Assassinations of indigenous leaders in 2020
In the same Indepaz report it is noted that in the list of the 269 indigenous leaders murdered since 2016 in Colombia, several of them were human rights defenders, a total of 47 of them are cases that occured this year.
Of that total of 2020, 14 indigenous leaders have been killed between March and June, precisely during the period of confinement by the new coronavirus.

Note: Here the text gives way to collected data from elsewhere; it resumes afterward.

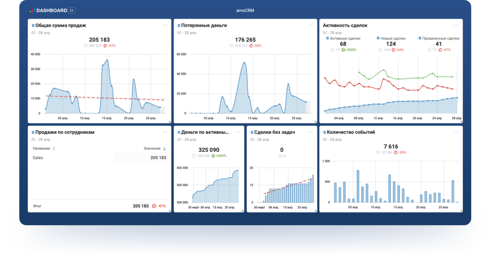Click the red trend icon in Итог row
The width and height of the screenshot is (495, 258).
click(154, 206)
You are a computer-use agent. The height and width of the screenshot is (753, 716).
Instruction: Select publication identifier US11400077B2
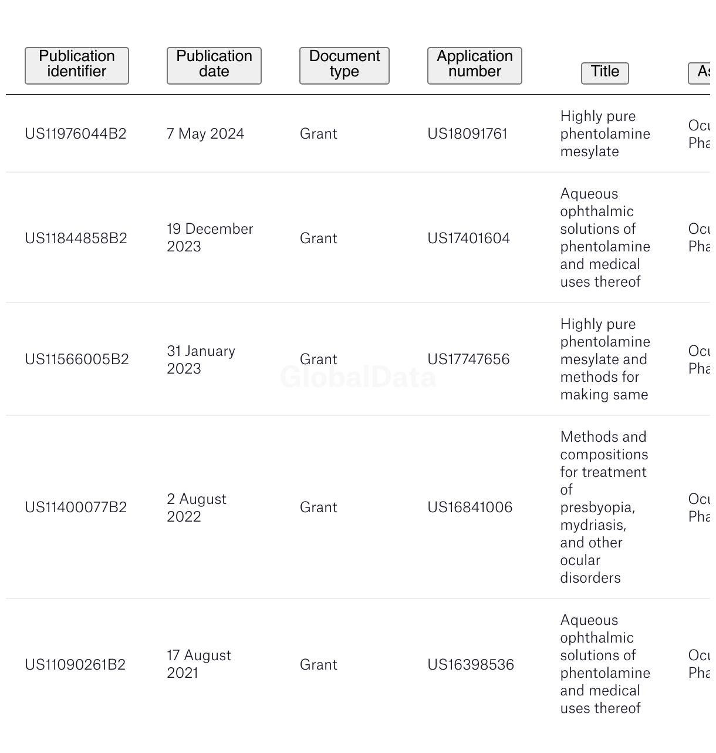pos(76,507)
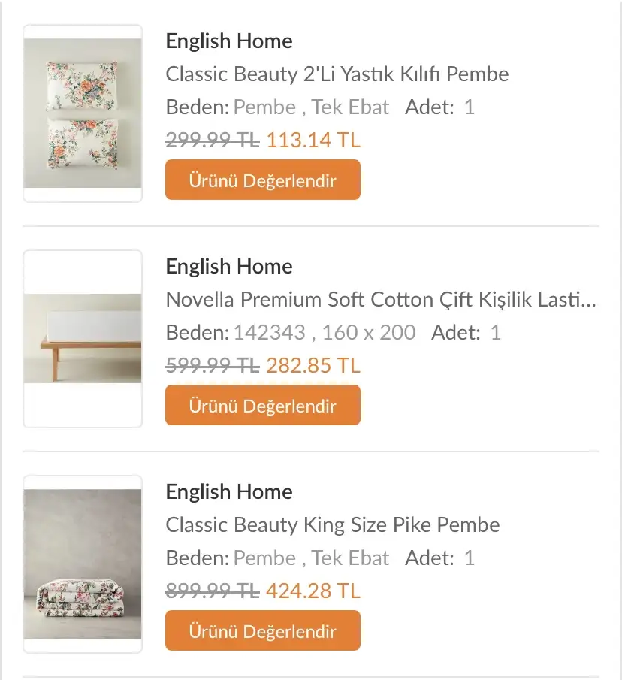Image resolution: width=622 pixels, height=680 pixels.
Task: Click Ürünü Değerlendir for King Size Pike
Action: tap(263, 630)
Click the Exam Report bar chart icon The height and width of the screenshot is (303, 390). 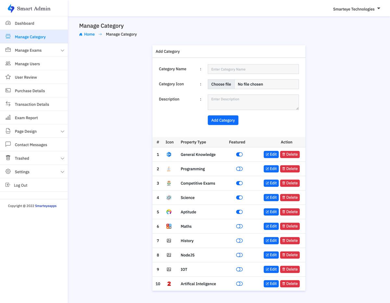point(8,118)
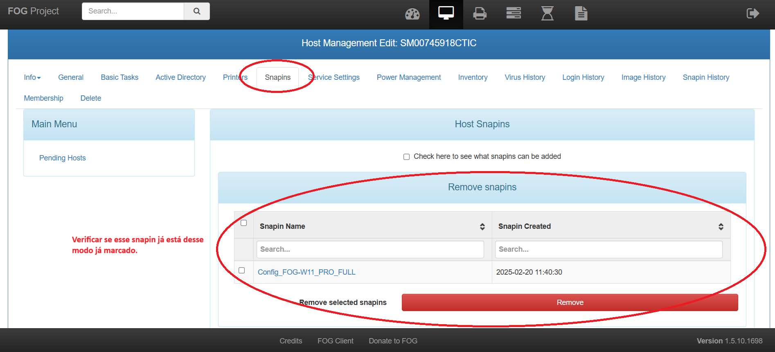Click the magnifier search button

click(197, 11)
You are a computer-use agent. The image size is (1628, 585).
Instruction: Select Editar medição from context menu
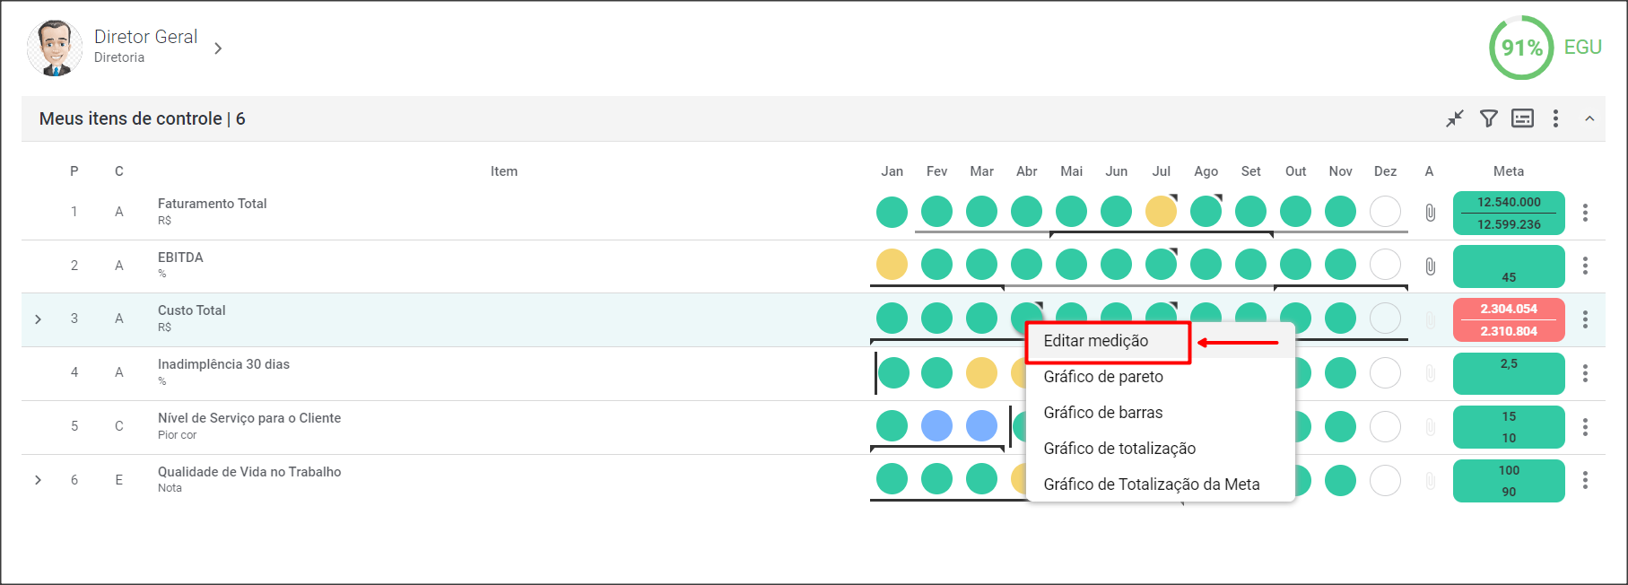click(x=1095, y=341)
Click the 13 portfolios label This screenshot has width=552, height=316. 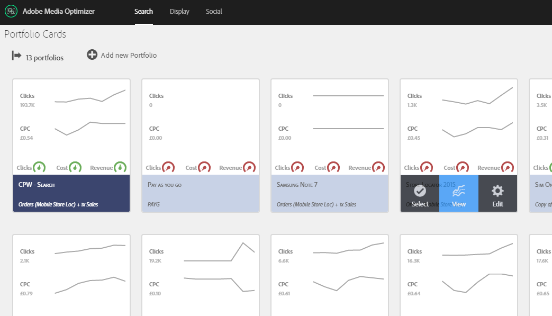(44, 58)
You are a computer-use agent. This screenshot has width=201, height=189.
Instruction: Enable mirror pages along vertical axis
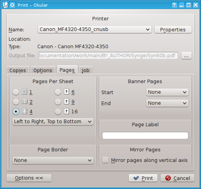point(105,160)
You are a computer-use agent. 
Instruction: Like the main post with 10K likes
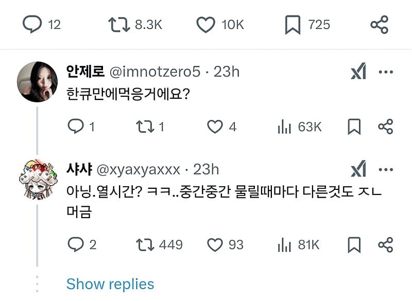tap(207, 25)
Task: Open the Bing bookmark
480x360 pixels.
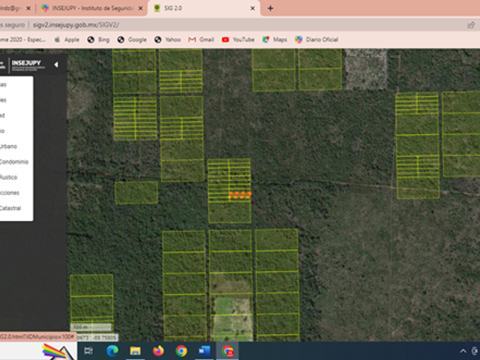Action: (x=98, y=39)
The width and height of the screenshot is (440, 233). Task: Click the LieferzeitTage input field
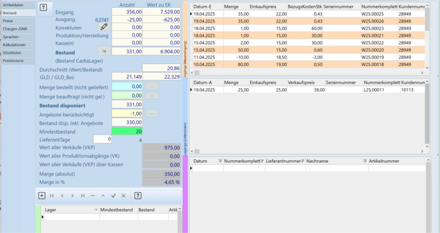click(102, 139)
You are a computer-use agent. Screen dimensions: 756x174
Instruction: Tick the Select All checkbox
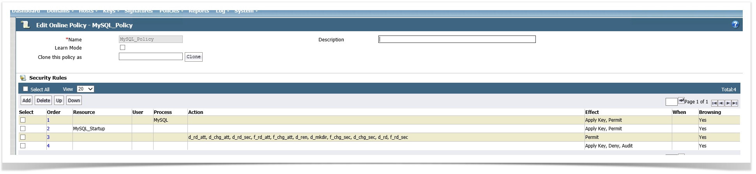point(26,89)
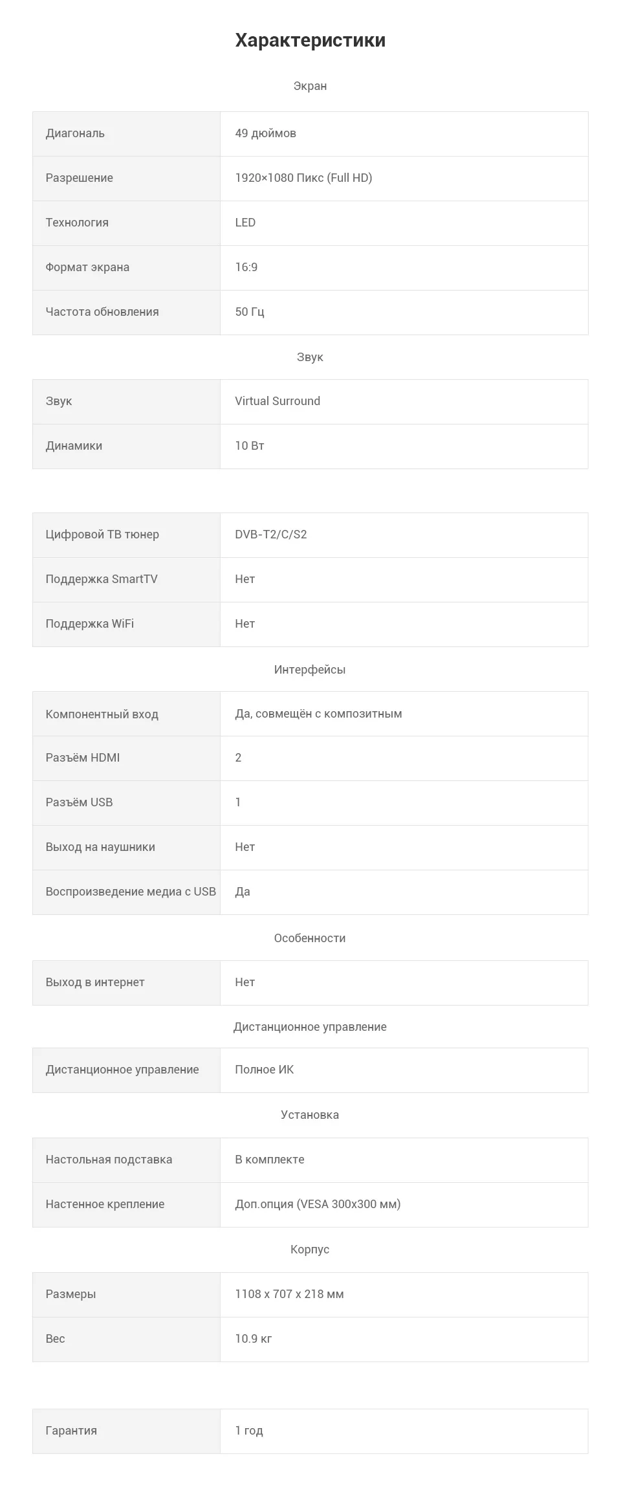
Task: Click the Технология LED value
Action: coord(245,223)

The document that highlights that the majority of these deaths, 167, have been during the Duque regime, also indicates that these crimes have occurred mainly in the department of Cauca, where there are serious land conflicts between communities and private legal and illegal sectors. .
Camilo Gonzalez Posso, director of Indepaz, told RCN Radio that the departments of Cauca and Nariño, concentrate, by far, the most serious situations because 28 of these leaders have been killed there this year.
But also in Bogotá – according to the Indepaz report – indigenous leaders have been victims of the conflict because of the smuggling of goods, extortion, kidnapping, money laundering, illegal appropriation of land and homes, among others, by groups of different types. and ends, divided between, the public force, the army, the national police, paramilitaries, drug traffickers, and guerrillas.
«It is the result of very serious conflicts, some immediate due to the pandemic because indigenous communities are controlling territory, they are exercising authority, they are saying no to people who want to carry out criminal activities in those regions and these attitudes collide with the interests of these groups that persecute them”, González pointed out.
The Indepaz spokesperson added that there are also «historical conflicts over land, mining, cocaine and marijuana drug trafficking, and the willingness of indigenous authorities to control this situation».
González indicated that the murders and attacks against indigenous leaders have not had an adequate response from the Duque government, especially with «effective protection measures, recognition of the indigenous guard and others operating in the regions».
The head of Indepaz also noted that violence against Aboriginal communities «is part of a long history of discrimination, loss of freedoms and lack of attention to the State’s obligations to guarantee ethnic and territorial rights».